(YOUR OBJECTIVE): Print every line of the material below without changing anything in it.

Data on locating visible targets
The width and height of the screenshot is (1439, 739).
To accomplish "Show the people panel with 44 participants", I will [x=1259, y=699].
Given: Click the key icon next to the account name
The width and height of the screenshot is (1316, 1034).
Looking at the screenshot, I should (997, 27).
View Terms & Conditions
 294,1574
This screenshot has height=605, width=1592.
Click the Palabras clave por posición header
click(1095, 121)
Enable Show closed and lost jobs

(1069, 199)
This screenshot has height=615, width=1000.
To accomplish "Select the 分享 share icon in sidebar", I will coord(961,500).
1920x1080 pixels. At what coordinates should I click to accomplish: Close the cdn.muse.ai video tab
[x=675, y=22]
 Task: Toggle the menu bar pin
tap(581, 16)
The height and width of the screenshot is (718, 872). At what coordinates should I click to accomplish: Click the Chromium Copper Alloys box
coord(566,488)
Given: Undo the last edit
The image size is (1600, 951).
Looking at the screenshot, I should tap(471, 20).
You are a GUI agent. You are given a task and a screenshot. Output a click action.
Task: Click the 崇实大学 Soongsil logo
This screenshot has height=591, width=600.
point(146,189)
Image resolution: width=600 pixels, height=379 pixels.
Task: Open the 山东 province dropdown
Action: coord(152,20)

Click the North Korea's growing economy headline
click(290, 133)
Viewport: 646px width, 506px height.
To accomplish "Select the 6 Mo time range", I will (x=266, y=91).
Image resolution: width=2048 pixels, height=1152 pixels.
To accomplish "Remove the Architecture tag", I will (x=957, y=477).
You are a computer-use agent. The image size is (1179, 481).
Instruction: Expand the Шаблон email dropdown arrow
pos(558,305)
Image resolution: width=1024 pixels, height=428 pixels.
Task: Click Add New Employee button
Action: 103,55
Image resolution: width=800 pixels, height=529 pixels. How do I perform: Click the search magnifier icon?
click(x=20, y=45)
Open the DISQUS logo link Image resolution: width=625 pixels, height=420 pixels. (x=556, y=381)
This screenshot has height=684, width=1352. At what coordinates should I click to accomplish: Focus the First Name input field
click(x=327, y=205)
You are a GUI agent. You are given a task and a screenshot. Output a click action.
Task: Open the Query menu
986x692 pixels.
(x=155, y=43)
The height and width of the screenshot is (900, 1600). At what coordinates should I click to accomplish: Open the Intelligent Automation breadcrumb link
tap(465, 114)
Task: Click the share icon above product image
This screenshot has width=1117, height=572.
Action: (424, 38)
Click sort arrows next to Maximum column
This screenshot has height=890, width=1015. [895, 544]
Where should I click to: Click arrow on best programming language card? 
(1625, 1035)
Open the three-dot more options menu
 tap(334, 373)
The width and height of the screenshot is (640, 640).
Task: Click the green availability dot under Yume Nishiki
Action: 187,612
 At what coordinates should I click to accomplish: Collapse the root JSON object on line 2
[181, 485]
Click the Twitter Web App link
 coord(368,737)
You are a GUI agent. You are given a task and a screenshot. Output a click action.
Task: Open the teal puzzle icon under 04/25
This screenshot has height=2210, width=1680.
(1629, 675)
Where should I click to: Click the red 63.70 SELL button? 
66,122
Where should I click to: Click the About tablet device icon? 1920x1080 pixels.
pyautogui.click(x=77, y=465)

(THE RESULT):
The width and height of the screenshot is (1439, 739).
To accomplish "Show the people panel with 44 participants", I will [x=1259, y=699].
Given: Click the key icon next to the account name
The width and height of the screenshot is (1316, 1034).
Looking at the screenshot, I should (997, 27).
View Terms & Conditions
 294,1574
This screenshot has height=605, width=1592.
Click the Palabras clave por posición header
click(1095, 121)
Enable Show closed and lost jobs

(1069, 199)
This screenshot has height=615, width=1000.
To accomplish "Select the 分享 share icon in sidebar", I will coord(961,500).
1920x1080 pixels. At what coordinates should I click to accomplish: Close the cdn.muse.ai video tab
[x=675, y=22]
 Task: Toggle the menu bar pin
tap(581, 16)
The height and width of the screenshot is (718, 872). At what coordinates should I click to accomplish: Click the Chromium Copper Alloys box
coord(566,488)
Given: Undo the last edit
The image size is (1600, 951).
Looking at the screenshot, I should tap(471, 20).
You are a GUI agent. You are given a task and a screenshot. Output a click action.
Task: Click the 崇实大学 Soongsil logo
This screenshot has height=591, width=600.
point(146,189)
Image resolution: width=600 pixels, height=379 pixels.
Task: Open the 山东 province dropdown
Action: coord(152,20)

Click the North Korea's growing economy headline
click(290, 133)
Viewport: 646px width, 506px height.
To accomplish "Select the 6 Mo time range", I will (x=266, y=91).
Image resolution: width=2048 pixels, height=1152 pixels.
To accomplish "Remove the Architecture tag", I will (x=957, y=477).
You are a computer-use agent. The image size is (1179, 481).
Instruction: Expand the Шаблон email dropdown arrow
pos(558,305)
Image resolution: width=1024 pixels, height=428 pixels.
Task: Click Add New Employee button
Action: 103,55
Image resolution: width=800 pixels, height=529 pixels. How do I perform: Click the search magnifier icon?
click(x=20, y=45)
Open the DISQUS logo link Image resolution: width=625 pixels, height=420 pixels. (x=556, y=381)
This screenshot has height=684, width=1352. At what coordinates should I click to accomplish: Focus the First Name input field
click(x=327, y=205)
You are a GUI agent. You are given a task and a screenshot. Output a click action.
Task: Open the Query menu
986x692 pixels.
(x=155, y=43)
The height and width of the screenshot is (900, 1600). At what coordinates should I click to accomplish: Open the Intelligent Automation breadcrumb link
tap(465, 114)
Task: Click the share icon above product image
This screenshot has width=1117, height=572.
Action: (424, 38)
Click sort arrows next to Maximum column
This screenshot has height=890, width=1015. [895, 544]
Where should I click to: Click arrow on best programming language card? 
(1625, 1035)
Open the three-dot more options menu
 tap(334, 373)
The width and height of the screenshot is (640, 640).
Task: Click the green availability dot under Yume Nishiki
Action: 187,612
 At what coordinates should I click to accomplish: Collapse the root JSON object on line 2
[181, 485]
Click the Twitter Web App link
 coord(368,737)
You are a GUI agent. You are given a task and a screenshot. Output a click action.
Task: Open the teal puzzle icon under 04/25
This screenshot has height=2210, width=1680.
(1629, 675)
Where should I click to: Click the red 63.70 SELL button? 
66,122
Where should I click to: Click the About tablet device icon? 1920x1080 pixels.
pyautogui.click(x=77, y=465)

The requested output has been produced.